**Provided text**.
____________________
Nevertheless, questions about religion regularly arise in skeptical circles. Skeptical Inquirer issues about science and religion are very popular. After all, why should we deny that spirits haunt houses, but stop when it comes to gods and demons? What makes God, the ghost in the universe, immune to skeptical criticism?

Now, there are plenty of practical reasons a skeptical organization might have to keep away from explicitly religious debates (Kurtz 1999). There might even be an important intellectual difference between skepticism about ghosts and the gods. Plenty of skeptics and scientists argue that religion is not about empirically testable realities, perhaps because, if understood properly, religion is only concerned with issues of morality and meaning (Gould 1999). Paranormal skepticism, in turn, should be limited to testable claims.

Trying to nail down a satisfactory definition of either science and religion and then drawing a clear boundary to separate them is, however, a dubious task. Finding a sharp philosophical distinction between science and non-science does not seem feasible, however much skeptics like to invoke falsificationist ideas. And religion, for its part, is too broad an enterprise to confine to moral philosophy. Even the most liberal of religions present us with an anthropomorphic view of the world, where deep down, the nature of reality is itself mind-like or in some way answers to deep human needs (Guthrie 1993). Our sciences have much to say about such claims (Edis 2002), and criticism of the paranormal also plays a role.

Paranormal beliefs do not arise arbitrarily; they are almost always similar to supernatural ideas found in religions worldwide. We do not see any bizarre belief about, say, our internal organs rearranging themselves while we sleep (Boyer 2001). But even many fringe beliefs which do not appear supernatural, like that in alien visitors, quickly develop religious overtones; tales of alien abductions in the night blend into classic tales of visitations from higher spiritual realms (Lewis 1995). So criticism of paranormal and fringe-science claims invariably engages deeply religious themes. Even when dissatisfaction with mainstream science is a driving force behind a fringe belief, the reason for this resentment is usually that modern science has demystified the world, driving away the supernatural.

This is not to say that critiques of the paranormal are automatically also criticisms of religion. Even if God is the biggest paranormal claim of all, just because it is such a grandiose claim, an adequate critique has to touch on all aspects of our knowledge about the world — it cannot be just another debunking enterprise. However, it is also true that skepticism is more than an enterprise of declaring "insufficient evidence" for extraordinary claims. We make such judgments against a background of "normal" knowledge, of the strange but naturalistic world portrayed by modern science. Skepticism involves positive claims about the nature of our world, and it is but a small stretch from these to a comprehensive naturalism with no ghosts, big or small.
____________________
**Records**.
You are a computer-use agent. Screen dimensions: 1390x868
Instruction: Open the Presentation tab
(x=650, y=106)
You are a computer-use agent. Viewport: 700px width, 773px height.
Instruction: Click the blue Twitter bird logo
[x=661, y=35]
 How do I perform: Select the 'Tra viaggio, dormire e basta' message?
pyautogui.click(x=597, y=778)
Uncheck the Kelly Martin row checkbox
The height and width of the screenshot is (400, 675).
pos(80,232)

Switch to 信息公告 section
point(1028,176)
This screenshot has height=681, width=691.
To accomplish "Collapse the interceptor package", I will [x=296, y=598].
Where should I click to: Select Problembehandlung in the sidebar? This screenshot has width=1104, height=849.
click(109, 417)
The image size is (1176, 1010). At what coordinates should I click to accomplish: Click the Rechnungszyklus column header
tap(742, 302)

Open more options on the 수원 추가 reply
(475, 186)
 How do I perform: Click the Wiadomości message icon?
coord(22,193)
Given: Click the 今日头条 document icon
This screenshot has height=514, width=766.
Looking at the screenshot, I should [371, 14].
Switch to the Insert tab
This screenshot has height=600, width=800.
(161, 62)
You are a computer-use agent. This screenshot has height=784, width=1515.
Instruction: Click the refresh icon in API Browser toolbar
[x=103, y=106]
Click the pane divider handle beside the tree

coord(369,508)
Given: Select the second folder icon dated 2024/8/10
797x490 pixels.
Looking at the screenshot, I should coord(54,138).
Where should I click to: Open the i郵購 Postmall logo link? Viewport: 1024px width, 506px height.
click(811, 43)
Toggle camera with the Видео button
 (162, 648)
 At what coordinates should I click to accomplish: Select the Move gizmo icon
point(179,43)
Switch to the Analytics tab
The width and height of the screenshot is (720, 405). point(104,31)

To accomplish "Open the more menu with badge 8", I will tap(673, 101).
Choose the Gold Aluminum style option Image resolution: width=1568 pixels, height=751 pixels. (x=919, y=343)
____________________
**Stated goal 1**.
Convert the records, from the line with "Switch to the Analytics tab" up to and including their final line, into a numbered list that leaves out blank lines.
**Stated goal 2**.
Carry on the passage about skepticism, religion and the paranormal, starting after its final sentence.
The passage and the records were taken from unrelated sources.

**Task result 1**.
1. Switch to the Analytics tab
2. The width and height of the screenshot is (720, 405). point(104,31)
3. To accomplish "Open the more menu with badge 8", I will tap(673, 101).
4. Choose the Gold Aluminum style option Image resolution: width=1568 pixels, height=751 pixels. (x=919, y=343)

**Task result 2**.
Let us see how this applies, in the context of two of the major paranormal and fringe-science claims of our day: parapsychology and "intelligent design" creationism.

Parapsychology

From its beginnings in the 19th century, psychical research has been a quasi-scientific quest for the soul, a defense against encroaching materialism (Oppenheim 1985). Our religions usually picture a hierarchical, top-down world where a non-material mind acts from above and gives shape to mere matter. So the notion of a soul or some sort of consciousness beyond the brain which can act on matter has always been prominent in the parapsychological imagination.

Parapsychology can also be understood in more neutral terms, as an investigation of consciousness-related anomalies. However, parapsychologists are very selective about the "anomalies" they care about. Consciousness has plenty of mysteries, enough to keep cognitive and brain scientists busy for many centuries yet. But parapsychologists do not try and explain vision or attention or awareness; they chase after bent spoons and precognitive dreams. Psychic phenomena are interesting precisely because, if real, they would force us to refer to spiritual realities in explaining our world.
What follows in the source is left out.